Ha quedado patente que, a los Bonifacios, los Urbanos, los Inocencios, los Píos, los Woitylas y los Ratzinger les guiaba una enorme equivocación
Consumada la volatilización de la genuinidad cristiana, la sabiduría del rabí del Evangelio se convertía en verdad a machamartillo en manos de unos pastores y unos catequistas cuya catequesis ha quedado tantas veces convertida en doctrina a rajatabla más propia de una armada militar, que de la saludable Buena Nueva de la vida del llamado Hijo del Hombre, Muerto y Resucitado, figura la más desconcertante y enigmática de la historia.
Afortunadamente, ha quedado patente que, a los Bonifacios, los Urbanos, los Inocencios, los Píos, los Woitylas y los Ratzinger les guiaba una enorme equivocación cuando les han gustado en exceso la tiara y el báculo, y creían que a la causa de Dios la hacían triunfar en el mundo los dictados de signo sagrado y el despotismo.
Por suerte, también en el amplio mundo han existido los Francisco de Asís, los Hermanitos de Foucauld, los Ignacio Ellacuría, los Vicente Ferrer. Ahí están también los abnegados misioneros incardinados hasta la muerte en la terra infidelium de allende los mares, hasta donde su admirable fe les lleva a repartir el triple bien del pan, la salud y la educación.
Importante es, asimismo, el testimonio de las sencillas comunidades cristianas que en la base de la existencia común no tienen nada que ver con la Iglesia de las curias pontificias, de los palacios episcopales y de los monasterios lujosos.
Innumerables son, igualmente, los cristianos de a pie que nada tienen que ver con prebendas ni canonjías, que se mantienen lejos de cuanto es poder, boato y grandeza mundana.
Tal vez, como corresponde a cuanto es historia, el trigo y la cizaña, convivirán en este mundo hasta el fin de los tiempos. Pero queda claro que la memoria del Maestro Muerto y Resucitado no estriba en lo brillante, en lo arrollador y multitudinario; ni en el solemne magisterio que es incapaz de hacer vislumbrar, algo del irresoluble enigma que nos envuelve.

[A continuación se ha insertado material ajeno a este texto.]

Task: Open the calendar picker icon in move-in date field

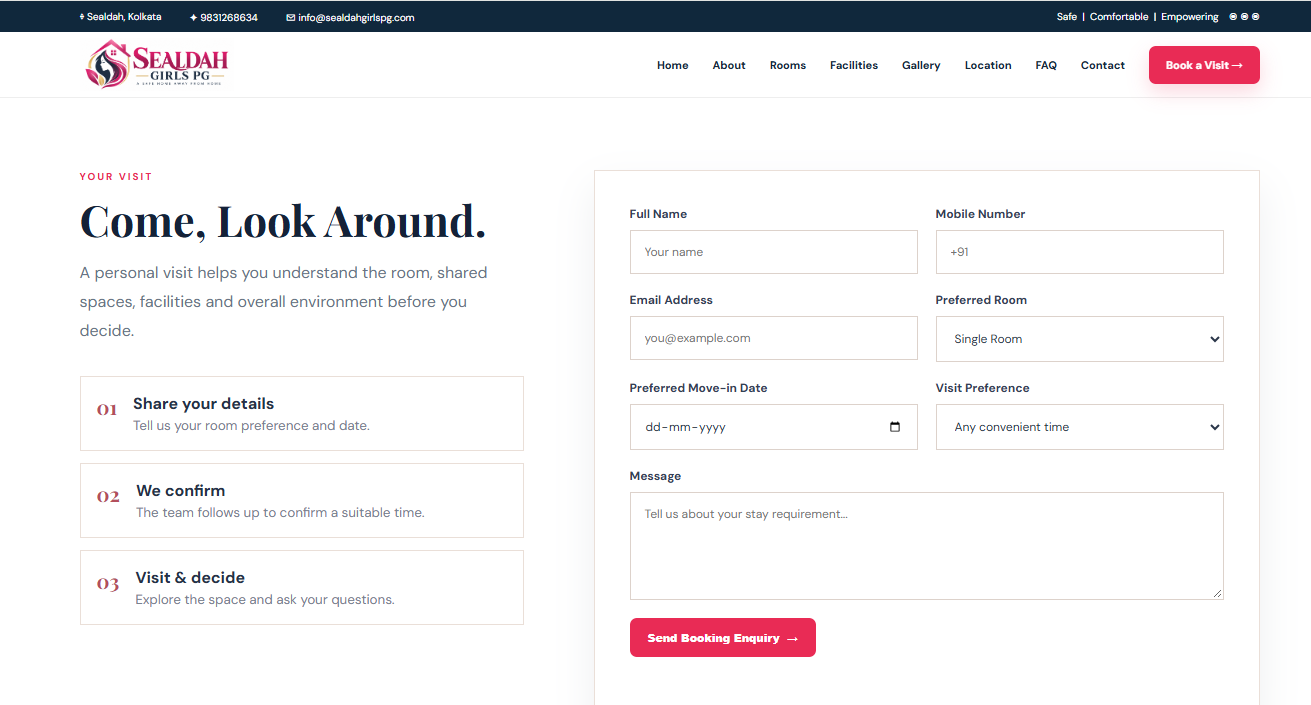Action: point(895,427)
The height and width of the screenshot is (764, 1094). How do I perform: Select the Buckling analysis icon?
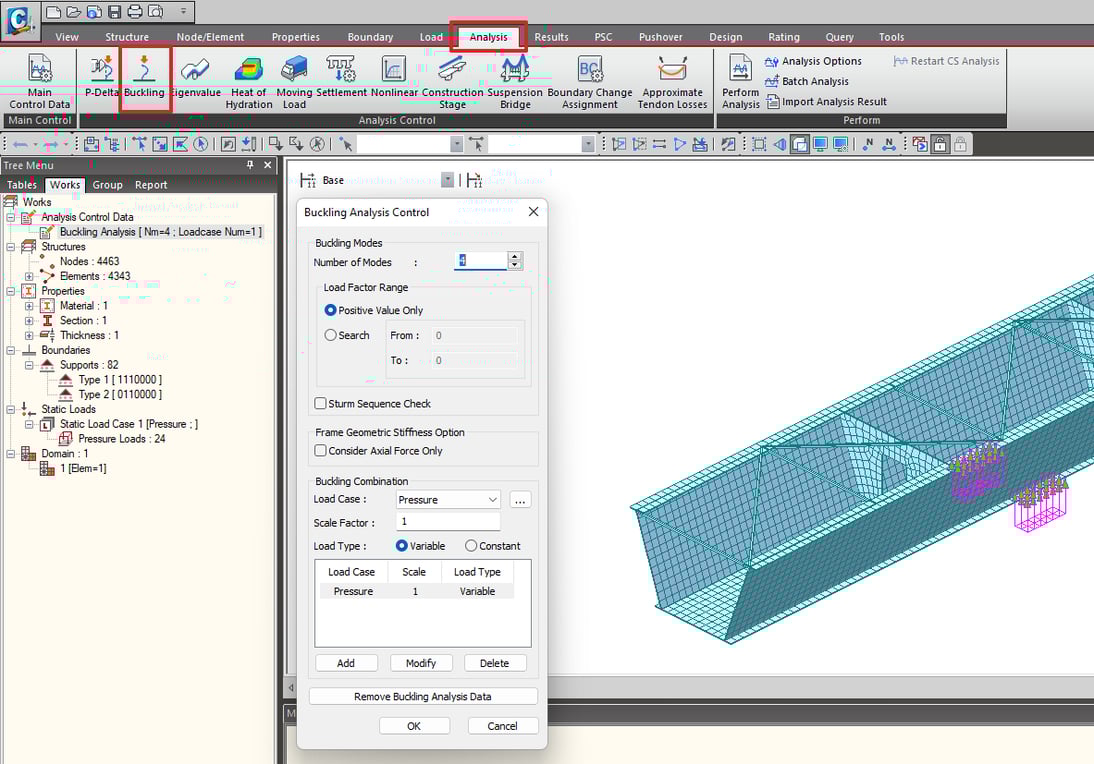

Por magníficas que sean las catedrales medievales, las iglesias románicas, las bellas y emocionantes cantatas de Bach, las misas de Beethoven, de Mozart y de tutti quanti. Quiero decir que la esperanza y el modesto optimismo que les es propio están en alcanzar aquella profundidad indispensable para llegar al alma de quienes, desde cierta inquietud espiritual, sienten hambre de transcendencia y andan buscando algún tipo de dios personal del que quisieran tener alguna noticia y llegar al presentimiento de que, más allá del misterio del mundo, hay ALGUIEN que nos ama y está al final para acogernos, cuando esta postrimería definitiva nos llegue al morir.
El único futuro que nos importa no vendrá de la mano de los poderosos, sino de aquellos cuyo sello de identidad sea parecido al de Jesús de Nazareth y de las magníficas sabidurías que en el mundo son equivalentes a la propia del Evangelio.
En fin, pese al contubernio entre Religión y Poder, que ha existido y del que todavía hay restos malignos, fijémonos en esa otra gente irrelevante y anónima, en tantos creyentes en Jesús de Nazareth que, detestando el poder-poder, se mantienen fieles al testimonio de quienes vieron con sus propios ojos y tuvieron la experiencia de vivir un brevísimo tiempo al lado de semejante profeta de Dios. Tampoco hay que olvidar aquello que ya el mismo Jesús vaticinara: hijos de Abraham surgen y existen en todas partes, también dentro de esta errabunda Iglesia. En realidad, allí donde las Bienaventuranzas son santo y seña de quienes tratan de parecerse al Jesús de Nazareth, muerto y resucitado y puesto ante el mundo como anuncio y adelanto de la suerte que supuestamente espera a toda la familia humana.